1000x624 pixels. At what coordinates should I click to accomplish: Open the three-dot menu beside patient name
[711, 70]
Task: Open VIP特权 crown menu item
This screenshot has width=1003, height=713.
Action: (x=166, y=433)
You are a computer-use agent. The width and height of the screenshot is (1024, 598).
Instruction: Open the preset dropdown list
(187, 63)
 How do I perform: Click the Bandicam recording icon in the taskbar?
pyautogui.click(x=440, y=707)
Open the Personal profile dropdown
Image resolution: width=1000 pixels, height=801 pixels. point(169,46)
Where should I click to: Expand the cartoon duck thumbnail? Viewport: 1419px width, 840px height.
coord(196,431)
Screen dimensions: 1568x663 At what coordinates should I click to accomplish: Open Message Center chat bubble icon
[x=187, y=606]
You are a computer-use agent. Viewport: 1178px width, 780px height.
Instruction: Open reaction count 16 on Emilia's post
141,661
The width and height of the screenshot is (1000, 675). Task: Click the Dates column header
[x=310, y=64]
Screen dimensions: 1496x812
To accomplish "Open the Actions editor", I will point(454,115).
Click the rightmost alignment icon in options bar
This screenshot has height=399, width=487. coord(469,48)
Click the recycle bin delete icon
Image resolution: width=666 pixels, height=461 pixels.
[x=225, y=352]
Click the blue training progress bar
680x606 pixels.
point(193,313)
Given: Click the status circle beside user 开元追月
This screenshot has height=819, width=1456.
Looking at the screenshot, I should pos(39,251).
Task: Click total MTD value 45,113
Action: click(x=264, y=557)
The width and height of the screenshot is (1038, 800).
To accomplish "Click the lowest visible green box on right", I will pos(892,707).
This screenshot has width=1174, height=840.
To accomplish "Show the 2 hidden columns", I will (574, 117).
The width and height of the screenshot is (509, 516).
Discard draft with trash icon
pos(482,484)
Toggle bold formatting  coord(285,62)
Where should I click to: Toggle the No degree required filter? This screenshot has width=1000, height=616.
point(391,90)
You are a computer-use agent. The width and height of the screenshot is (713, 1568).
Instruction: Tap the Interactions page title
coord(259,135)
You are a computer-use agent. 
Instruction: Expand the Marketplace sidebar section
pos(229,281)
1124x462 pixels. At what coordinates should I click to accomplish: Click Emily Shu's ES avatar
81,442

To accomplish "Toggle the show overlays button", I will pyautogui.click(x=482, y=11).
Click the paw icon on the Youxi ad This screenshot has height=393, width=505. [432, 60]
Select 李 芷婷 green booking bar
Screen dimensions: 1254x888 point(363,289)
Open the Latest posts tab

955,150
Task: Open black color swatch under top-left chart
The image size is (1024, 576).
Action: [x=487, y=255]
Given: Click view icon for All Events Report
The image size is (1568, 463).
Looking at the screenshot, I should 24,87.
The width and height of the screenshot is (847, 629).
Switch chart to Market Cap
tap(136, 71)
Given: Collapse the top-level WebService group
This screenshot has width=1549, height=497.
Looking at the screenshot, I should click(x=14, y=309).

• • • • •

» ACTIVITY: Starting at the line that contains "This screenshot has width=1174, height=840.", print every line through the end of the listing, word for word. Leave out all the rest.

» WRITTEN ANSWER:
This screenshot has width=1174, height=840.
To accomplish "Show the 2 hidden columns", I will (574, 117).
The width and height of the screenshot is (509, 516).
Discard draft with trash icon
pos(482,484)
Toggle bold formatting  coord(285,62)
Where should I click to: Toggle the No degree required filter? This screenshot has width=1000, height=616.
point(391,90)
You are a computer-use agent. The width and height of the screenshot is (713, 1568).
Instruction: Tap the Interactions page title
coord(259,135)
You are a computer-use agent. 
Instruction: Expand the Marketplace sidebar section
pos(229,281)
1124x462 pixels. At what coordinates should I click to accomplish: Click Emily Shu's ES avatar
81,442

To accomplish "Toggle the show overlays button", I will pyautogui.click(x=482, y=11).
Click the paw icon on the Youxi ad This screenshot has height=393, width=505. [432, 60]
Select 李 芷婷 green booking bar
Screen dimensions: 1254x888 point(363,289)
Open the Latest posts tab

955,150
Task: Open black color swatch under top-left chart
The image size is (1024, 576).
Action: [x=487, y=255]
Given: Click view icon for All Events Report
The image size is (1568, 463).
Looking at the screenshot, I should 24,87.
The width and height of the screenshot is (847, 629).
Switch chart to Market Cap
tap(136, 71)
Given: Collapse the top-level WebService group
This screenshot has width=1549, height=497.
Looking at the screenshot, I should click(x=14, y=309).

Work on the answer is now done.